Start of Materials provided

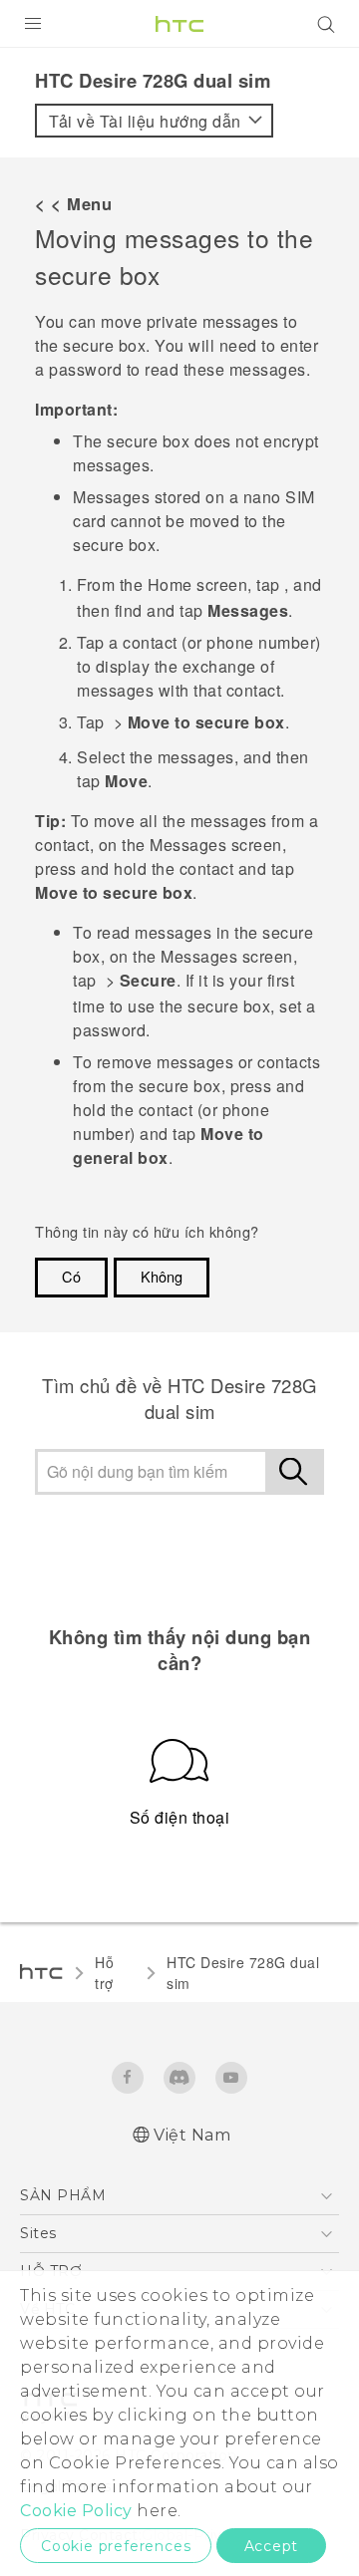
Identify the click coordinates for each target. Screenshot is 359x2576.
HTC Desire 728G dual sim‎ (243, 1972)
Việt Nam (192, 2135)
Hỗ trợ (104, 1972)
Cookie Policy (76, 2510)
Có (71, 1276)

End of Materials provided

• _Task instructions_
Above are records with pictures; repeat the records exactly and leave the pictures out.

• _Answer area_
Identify the click coordinates for each target. Screenshot is 359x2576.
HTC Desire 728G dual sim‎ (243, 1972)
Việt Nam (192, 2135)
Hỗ trợ (104, 1972)
Cookie Policy (76, 2510)
Có (71, 1276)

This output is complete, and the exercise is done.